The Bombay High Court on Monday upheld the death sentence of two persons accused of brutally raping and murdering a BPO employee in 2007. The incident had sent shock waves across the country.
A Division Bench of Justices V.M. Kanade and P.D. Kode upheld the death sentence given by a lower court in Pune to cab driver Purshottam Borate and his friend Pradeep Kokate. Last week, the Bench upheld their conviction.
“We have taken into consideration the manner in which the offence was committed and its deep impact on society. Any woman now will think twice before taking a cab alone,” Mr. Justice Kanade remarked.
The court accepted the prosecution’s arguments on the brutality with which the crime was committed, its impact on the collective conscience of society and the concerns it raised about the safety and security of women at large.
Public Prosecutor Revathi Dhere said the accused had murdered the victim in three steps — by injuring her with a sharp weapon, by strangulating her and then smashing her head with a stone. She said the crime was pre-meditated and the conduct of the accused after the act displayed no sense of remorse.
The duo were calm; “they lied to the next employee they picked up and even made false entries in the [schedule] sheet,” Ms. Dhere told the court.
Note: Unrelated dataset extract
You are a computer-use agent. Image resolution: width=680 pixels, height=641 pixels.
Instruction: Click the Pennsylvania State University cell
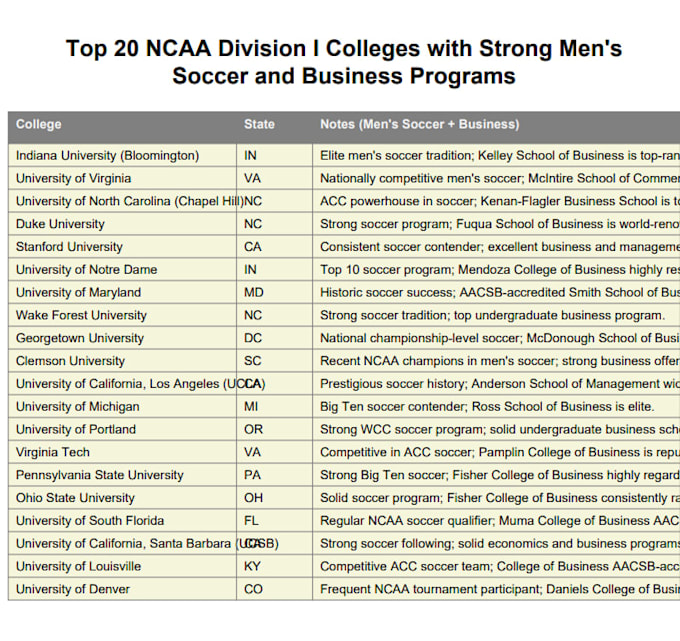pos(99,476)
She drove home the victim’s vulnerability and her young age, of which the accused took advantage.
The prosecution contended that the defence’s argument about the age of the accused and their family background could not be considered as a “paramount consideration” to tilt the verdict in their favour. The mitigating circumstances did not outweigh the aggravating ones, she said.
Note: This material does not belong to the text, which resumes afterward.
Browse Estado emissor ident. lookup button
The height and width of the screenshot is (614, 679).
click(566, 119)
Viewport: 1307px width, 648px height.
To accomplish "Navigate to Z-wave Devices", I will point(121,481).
“Rare, but not rarest of rare”
Defence counsel Rahul Kate argued that the duo had “widowed” mothers back home. He said that while the case was rare it did not fall within the definition of the “rarest of rare.”
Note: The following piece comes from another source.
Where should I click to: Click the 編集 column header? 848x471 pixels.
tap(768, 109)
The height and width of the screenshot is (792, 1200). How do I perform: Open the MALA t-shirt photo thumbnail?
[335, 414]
In the light of the gravity of the incident, the prosecution also called upon the court to frame guidelines for companies about ensuring the safety of their women employees. Heeding the argument, the Division Bench said it would request the Chief Justice of the High Court to that effect and ask him to treat the request as public interest litigation appeal. The victim’s brother-in-law Gaur Sunder told journalists that the verdict was “not a victory.”
“She is not going to come back. There is at least the solace that the death sentence will bring safety to other women, ” he said.